De beelden van Justitia en Charitas worden toegeschreven aan Hans Lourens Schuyneman. De Gevangenpoort aan de zijde van de Wipstraat heeft ionische pilasters en een aedicula met de deugd Fortitudo (standvastigheid), toegeschreven aan Jan Pyters. Deze poort geeft via een gang en een trap toegang tot het cachot op de stadhuiszolder. Het trapbordes naar de hoofdingang heeft Jan van Nijs in 1768 vernieuwd in Lodewijk XV-stijl. Achter de ingang bevindt zich de oorspronkelijk als vierschaar ingerichte centrale hal; hier hangt een schilderij van het Salomonsoordeel (1619). Ter extra ondersteuning van de klokkentoren bracht men in 1730 in de hal een natuurstenen zuil aan.
De huidige burgemeesterskamer bevat een zuilenkast uit 1617. In de raadzaal bevindt zich een maniëristische schouw met zandstenen wangen en rijk gesneden boezem. Het eveneens rijk gesneden raadhuisportaal met ionische zuilen en korintische aedicula werd in 1615 gemaakt door Jacob Gysberts. De moerbalken van de zoldering rusten op zandstenen consoles met afbeeldingen van deugden, mogelijk vervaardigd door Jan Pyters.

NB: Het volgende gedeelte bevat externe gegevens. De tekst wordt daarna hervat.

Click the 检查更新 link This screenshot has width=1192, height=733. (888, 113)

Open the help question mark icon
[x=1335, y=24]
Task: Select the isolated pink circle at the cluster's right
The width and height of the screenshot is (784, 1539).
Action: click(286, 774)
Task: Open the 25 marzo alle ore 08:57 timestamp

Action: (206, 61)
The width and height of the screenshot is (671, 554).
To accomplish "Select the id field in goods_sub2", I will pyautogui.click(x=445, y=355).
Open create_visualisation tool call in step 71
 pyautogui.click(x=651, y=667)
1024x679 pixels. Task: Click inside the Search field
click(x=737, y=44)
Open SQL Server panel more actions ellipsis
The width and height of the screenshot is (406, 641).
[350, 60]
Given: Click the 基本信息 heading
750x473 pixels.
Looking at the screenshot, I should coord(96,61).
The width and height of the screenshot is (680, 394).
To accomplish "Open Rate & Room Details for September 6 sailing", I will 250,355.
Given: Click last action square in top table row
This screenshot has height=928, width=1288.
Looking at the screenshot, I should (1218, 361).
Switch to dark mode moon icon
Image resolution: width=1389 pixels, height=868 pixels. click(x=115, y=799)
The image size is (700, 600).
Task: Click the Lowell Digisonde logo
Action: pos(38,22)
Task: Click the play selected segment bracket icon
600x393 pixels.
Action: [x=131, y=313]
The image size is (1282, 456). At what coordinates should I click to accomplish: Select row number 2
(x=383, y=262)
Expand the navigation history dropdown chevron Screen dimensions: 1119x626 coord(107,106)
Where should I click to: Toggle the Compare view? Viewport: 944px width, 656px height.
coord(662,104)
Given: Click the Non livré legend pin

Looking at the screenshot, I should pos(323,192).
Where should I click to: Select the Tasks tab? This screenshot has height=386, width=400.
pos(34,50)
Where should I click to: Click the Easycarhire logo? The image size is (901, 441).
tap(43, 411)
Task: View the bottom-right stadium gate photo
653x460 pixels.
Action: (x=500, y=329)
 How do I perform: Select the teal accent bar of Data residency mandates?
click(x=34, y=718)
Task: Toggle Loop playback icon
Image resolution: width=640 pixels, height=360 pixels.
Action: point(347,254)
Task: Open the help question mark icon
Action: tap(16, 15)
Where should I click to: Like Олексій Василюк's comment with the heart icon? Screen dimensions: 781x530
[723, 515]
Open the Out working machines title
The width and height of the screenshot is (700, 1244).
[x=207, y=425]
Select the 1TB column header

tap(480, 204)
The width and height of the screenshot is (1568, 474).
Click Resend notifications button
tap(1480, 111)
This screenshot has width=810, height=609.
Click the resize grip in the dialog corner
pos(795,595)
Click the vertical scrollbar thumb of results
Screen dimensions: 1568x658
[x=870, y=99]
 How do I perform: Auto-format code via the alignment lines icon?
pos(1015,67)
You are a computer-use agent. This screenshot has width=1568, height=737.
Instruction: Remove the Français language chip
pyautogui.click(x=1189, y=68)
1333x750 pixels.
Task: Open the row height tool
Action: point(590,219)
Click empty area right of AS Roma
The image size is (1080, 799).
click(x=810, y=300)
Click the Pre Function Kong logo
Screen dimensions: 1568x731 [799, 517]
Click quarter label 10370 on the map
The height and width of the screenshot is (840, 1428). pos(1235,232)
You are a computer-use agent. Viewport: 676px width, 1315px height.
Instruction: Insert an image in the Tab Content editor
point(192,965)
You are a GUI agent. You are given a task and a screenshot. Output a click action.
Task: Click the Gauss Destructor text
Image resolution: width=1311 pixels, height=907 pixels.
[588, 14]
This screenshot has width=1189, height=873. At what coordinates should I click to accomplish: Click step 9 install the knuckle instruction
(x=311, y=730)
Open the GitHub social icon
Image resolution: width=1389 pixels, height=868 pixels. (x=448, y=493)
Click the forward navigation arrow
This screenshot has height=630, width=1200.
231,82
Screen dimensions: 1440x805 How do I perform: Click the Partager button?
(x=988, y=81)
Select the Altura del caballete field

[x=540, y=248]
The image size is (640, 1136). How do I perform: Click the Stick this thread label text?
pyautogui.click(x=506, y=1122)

De 1784 aan de zijde van de Wipstraat gebouwde boter- en kaasmarkt werd in 1885 vervangen door een waaggebouw annex bergplaats voor de brandspuiten. Bij de in 1894-'95 uitgevoerde algehele restauratie van het stadhuis, naar plannen van N. van Kleef en met advies van de Maatschappij tot Bevordering der Bouwkunst, heeft men de bakstenen buitenschil (grotendeels) vervangen en is veel beeldhouwwerk opgehakt (door A. Balhan en J.H. Schröder). In 1955 volgde een restauratie naar plannen van J.J.M. Vegter.
De panden rechts van het stadhuis zijn in 1941-'43 afgebroken om plaats te maken voor een uitbreiding van het stadhuis naar plannen van A. Baart sr., waarbij een ingangspartij in Lodewijk XV/XVI-stijl is hergebruikt. Inwendig bevindt zich het zogeheten Apothekerspoortje (1660).